Here's how to compute these metrics:
from sklearn.metrics import confusion_matrix, classification_report
cm = confusion_matrix(y_test, predictions)
print("Confusion Matrix:")
print(cm)
print("\nClassification Report:")
print(classification_report(y_test, predictions))
This gives you a much better understanding of your model's performance than accuracy alone.
Handling Imbalanced Datasets
If your classes are imbalanced (e.g., 90% of examples are class 0, 10% are class 1), accuracy can be misleading.
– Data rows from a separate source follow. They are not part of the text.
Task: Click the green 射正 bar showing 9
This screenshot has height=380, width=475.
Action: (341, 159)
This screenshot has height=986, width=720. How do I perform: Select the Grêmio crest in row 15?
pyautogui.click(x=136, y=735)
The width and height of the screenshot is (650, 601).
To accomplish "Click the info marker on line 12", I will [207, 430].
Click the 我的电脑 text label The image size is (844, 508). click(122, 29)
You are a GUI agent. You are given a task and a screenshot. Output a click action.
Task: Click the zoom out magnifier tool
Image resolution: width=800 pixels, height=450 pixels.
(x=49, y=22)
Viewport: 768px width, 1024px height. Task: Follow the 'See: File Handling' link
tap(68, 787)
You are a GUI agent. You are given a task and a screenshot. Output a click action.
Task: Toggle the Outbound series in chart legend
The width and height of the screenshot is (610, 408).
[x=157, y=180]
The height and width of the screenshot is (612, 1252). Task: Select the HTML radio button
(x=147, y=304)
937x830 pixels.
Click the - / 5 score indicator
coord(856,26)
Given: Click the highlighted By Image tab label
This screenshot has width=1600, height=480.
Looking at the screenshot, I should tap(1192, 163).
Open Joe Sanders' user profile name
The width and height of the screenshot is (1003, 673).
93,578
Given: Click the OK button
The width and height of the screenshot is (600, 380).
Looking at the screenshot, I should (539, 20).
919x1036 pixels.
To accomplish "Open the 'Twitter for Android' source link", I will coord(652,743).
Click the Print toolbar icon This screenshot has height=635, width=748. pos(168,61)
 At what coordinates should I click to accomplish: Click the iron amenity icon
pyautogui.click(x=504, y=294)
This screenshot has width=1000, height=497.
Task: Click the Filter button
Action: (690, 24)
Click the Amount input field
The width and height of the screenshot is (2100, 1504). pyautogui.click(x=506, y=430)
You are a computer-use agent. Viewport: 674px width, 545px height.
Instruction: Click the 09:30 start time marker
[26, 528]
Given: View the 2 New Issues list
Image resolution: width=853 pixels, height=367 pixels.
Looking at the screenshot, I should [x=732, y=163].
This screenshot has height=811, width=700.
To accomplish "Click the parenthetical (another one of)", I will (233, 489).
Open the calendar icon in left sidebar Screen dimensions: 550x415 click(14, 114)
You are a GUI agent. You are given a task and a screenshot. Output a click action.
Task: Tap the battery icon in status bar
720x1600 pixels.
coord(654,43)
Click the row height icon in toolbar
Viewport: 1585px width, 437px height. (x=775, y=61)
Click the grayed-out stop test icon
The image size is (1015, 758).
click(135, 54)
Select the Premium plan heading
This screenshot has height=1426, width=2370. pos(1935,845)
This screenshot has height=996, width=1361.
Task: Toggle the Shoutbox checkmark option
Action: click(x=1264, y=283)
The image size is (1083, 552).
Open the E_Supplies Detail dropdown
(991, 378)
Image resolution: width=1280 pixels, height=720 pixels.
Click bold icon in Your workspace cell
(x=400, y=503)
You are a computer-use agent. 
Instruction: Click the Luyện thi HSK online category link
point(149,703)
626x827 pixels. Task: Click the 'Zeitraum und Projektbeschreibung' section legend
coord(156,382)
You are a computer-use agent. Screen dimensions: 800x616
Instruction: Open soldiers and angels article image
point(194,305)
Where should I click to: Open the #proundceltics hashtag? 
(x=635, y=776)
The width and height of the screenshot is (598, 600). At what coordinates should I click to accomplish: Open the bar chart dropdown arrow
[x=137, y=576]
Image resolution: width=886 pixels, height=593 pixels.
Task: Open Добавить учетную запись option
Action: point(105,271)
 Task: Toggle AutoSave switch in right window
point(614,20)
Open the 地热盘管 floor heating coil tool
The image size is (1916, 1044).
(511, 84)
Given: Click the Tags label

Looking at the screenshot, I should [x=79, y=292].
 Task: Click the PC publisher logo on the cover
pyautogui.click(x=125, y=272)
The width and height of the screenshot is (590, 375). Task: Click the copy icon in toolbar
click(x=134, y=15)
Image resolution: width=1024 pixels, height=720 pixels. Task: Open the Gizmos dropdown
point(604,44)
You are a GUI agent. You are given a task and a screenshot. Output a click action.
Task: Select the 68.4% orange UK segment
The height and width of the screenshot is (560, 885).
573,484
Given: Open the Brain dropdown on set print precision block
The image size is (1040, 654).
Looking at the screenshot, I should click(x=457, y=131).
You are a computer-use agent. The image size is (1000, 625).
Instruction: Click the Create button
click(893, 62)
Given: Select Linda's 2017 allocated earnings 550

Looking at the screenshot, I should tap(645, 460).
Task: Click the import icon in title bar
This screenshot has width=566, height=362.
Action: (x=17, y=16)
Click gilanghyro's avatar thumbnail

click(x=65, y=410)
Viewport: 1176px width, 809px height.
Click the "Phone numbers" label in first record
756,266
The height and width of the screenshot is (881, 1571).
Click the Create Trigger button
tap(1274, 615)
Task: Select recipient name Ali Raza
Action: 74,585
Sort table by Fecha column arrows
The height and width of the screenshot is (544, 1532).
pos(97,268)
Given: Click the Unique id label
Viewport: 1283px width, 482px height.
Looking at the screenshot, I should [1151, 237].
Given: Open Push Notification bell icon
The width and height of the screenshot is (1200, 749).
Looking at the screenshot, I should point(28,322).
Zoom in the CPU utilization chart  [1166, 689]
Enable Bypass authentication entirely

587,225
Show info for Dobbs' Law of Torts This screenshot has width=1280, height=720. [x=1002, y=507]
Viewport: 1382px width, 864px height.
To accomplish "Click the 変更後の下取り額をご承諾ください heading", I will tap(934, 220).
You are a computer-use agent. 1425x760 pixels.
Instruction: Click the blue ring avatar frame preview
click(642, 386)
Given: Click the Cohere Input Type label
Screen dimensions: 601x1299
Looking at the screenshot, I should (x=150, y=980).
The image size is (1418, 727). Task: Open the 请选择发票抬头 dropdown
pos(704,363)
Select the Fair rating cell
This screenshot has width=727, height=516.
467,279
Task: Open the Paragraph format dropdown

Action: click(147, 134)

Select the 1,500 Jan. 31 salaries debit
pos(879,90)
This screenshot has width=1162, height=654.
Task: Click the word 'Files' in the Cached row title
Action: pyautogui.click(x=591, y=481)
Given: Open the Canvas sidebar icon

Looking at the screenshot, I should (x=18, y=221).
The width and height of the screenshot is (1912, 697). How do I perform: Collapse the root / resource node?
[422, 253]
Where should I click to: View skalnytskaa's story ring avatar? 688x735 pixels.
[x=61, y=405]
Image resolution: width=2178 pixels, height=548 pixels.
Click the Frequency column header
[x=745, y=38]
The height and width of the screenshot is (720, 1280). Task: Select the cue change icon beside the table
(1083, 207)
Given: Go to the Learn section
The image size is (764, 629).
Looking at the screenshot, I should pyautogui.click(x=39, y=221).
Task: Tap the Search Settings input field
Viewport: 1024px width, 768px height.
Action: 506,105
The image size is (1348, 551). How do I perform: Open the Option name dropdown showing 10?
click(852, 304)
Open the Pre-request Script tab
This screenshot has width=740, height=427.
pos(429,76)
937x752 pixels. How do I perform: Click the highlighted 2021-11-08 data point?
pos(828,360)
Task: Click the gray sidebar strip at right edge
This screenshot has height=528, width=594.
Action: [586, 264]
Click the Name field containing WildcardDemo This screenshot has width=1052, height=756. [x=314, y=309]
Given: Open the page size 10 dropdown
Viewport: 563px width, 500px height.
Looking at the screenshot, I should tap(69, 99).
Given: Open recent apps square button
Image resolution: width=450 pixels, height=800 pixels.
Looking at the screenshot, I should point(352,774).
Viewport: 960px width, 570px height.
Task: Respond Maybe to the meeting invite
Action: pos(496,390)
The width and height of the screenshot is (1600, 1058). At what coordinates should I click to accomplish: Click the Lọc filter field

A model that always predicts the majority class would have high accuracy but be useless.
In such cases, you can:
- Use different evaluation metrics like precision, recall, or F1-score.
- Resample the data (oversample the minority class or undersample the majority class).
- Use class weights to make the model pay more attention to the minority class.
Scikit-learn's logistic regression has a class_weight
parameter that can help with this.
Conclusion
You've now implemented logistic regression from scratch in Python! We covered the key concepts:
- The sigmoid function and how it maps values to probabilities.
- The log loss cost function and its gradient.
- How to train the model using gradient descent.
- Ways to improve the model with regularization.
- How to evaluate and interpret the results.
Logistic regression is a powerful yet simple algorithm that forms the foundation for many more complex models. Understanding how it works internally will make you a better data scientist or machine learning engineer.
Keep practicing by trying different datasets and experimenting with the hyperparameters. Happy coding!